Start of Entries shown

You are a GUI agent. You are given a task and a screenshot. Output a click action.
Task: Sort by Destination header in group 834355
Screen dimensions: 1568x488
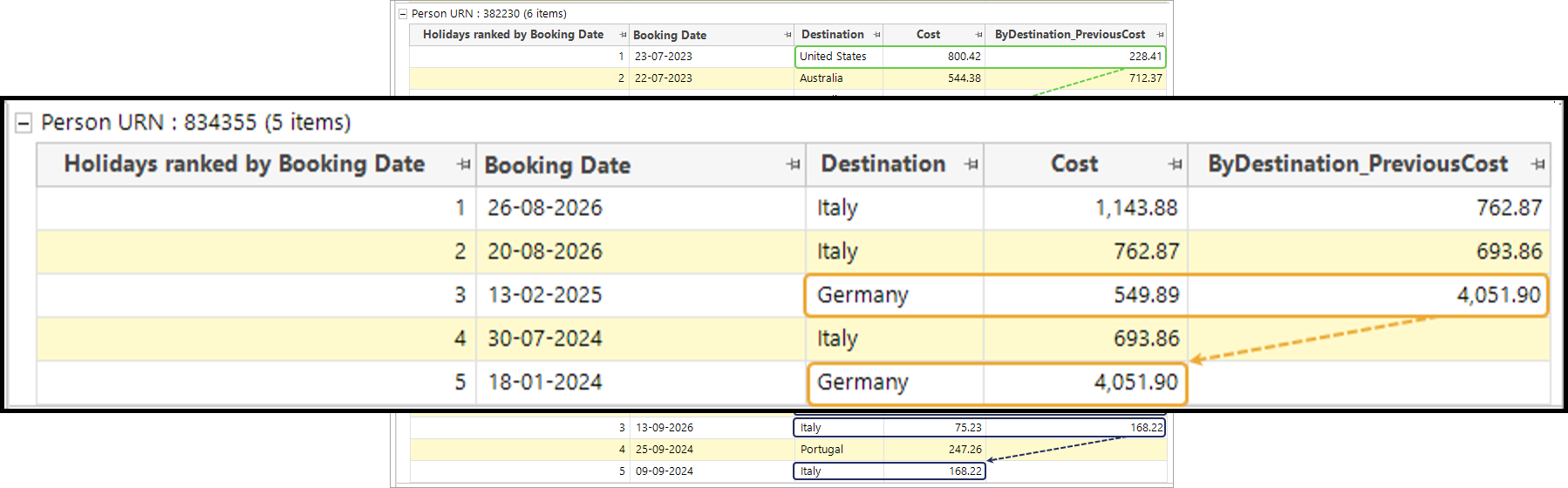coord(883,165)
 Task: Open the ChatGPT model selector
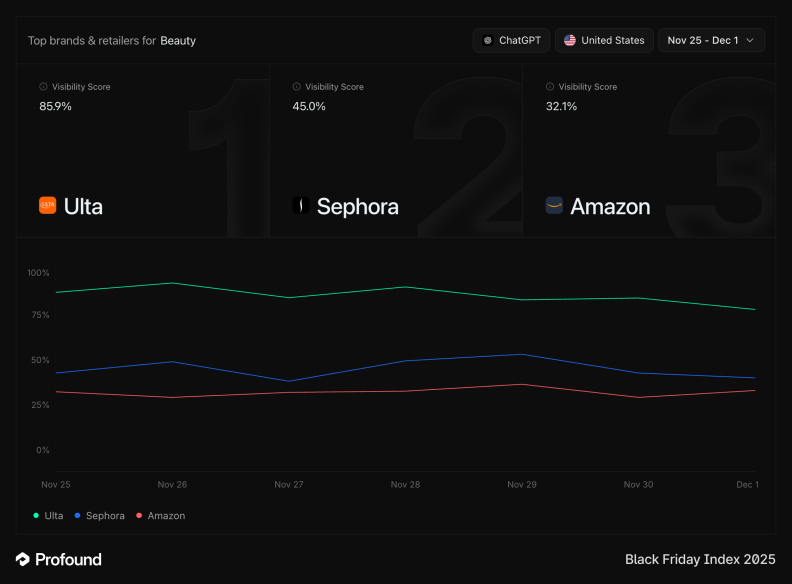pyautogui.click(x=511, y=40)
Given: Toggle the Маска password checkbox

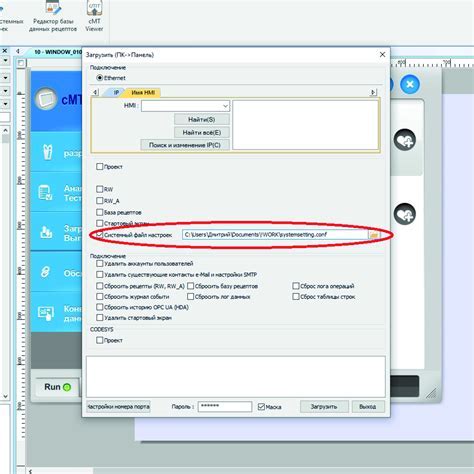Looking at the screenshot, I should pyautogui.click(x=261, y=407).
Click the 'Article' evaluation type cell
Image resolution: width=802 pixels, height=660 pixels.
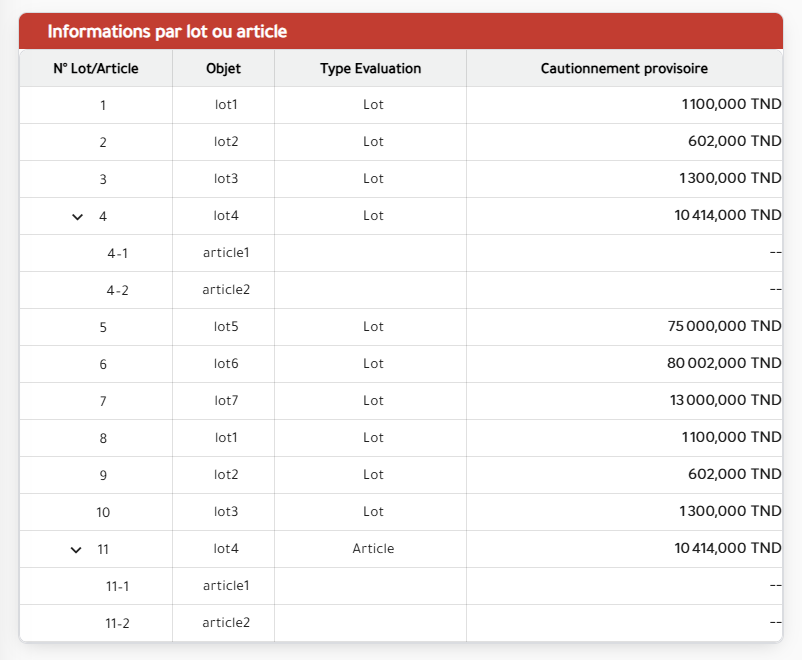(x=373, y=549)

End of Entries shown

Work item> Copy every entry exactly, leaving out the pictures.

Your response>
You are a GUI agent. You are given a task and a screenshot. Output a click action.
Task: Sort by Destination header in group 834355
Screen dimensions: 1568x488
coord(883,165)
 Task: Open the ChatGPT model selector
pyautogui.click(x=511, y=40)
Given: Toggle the Маска password checkbox

Looking at the screenshot, I should pyautogui.click(x=261, y=407).
Click the 'Article' evaluation type cell
Image resolution: width=802 pixels, height=660 pixels.
(x=373, y=549)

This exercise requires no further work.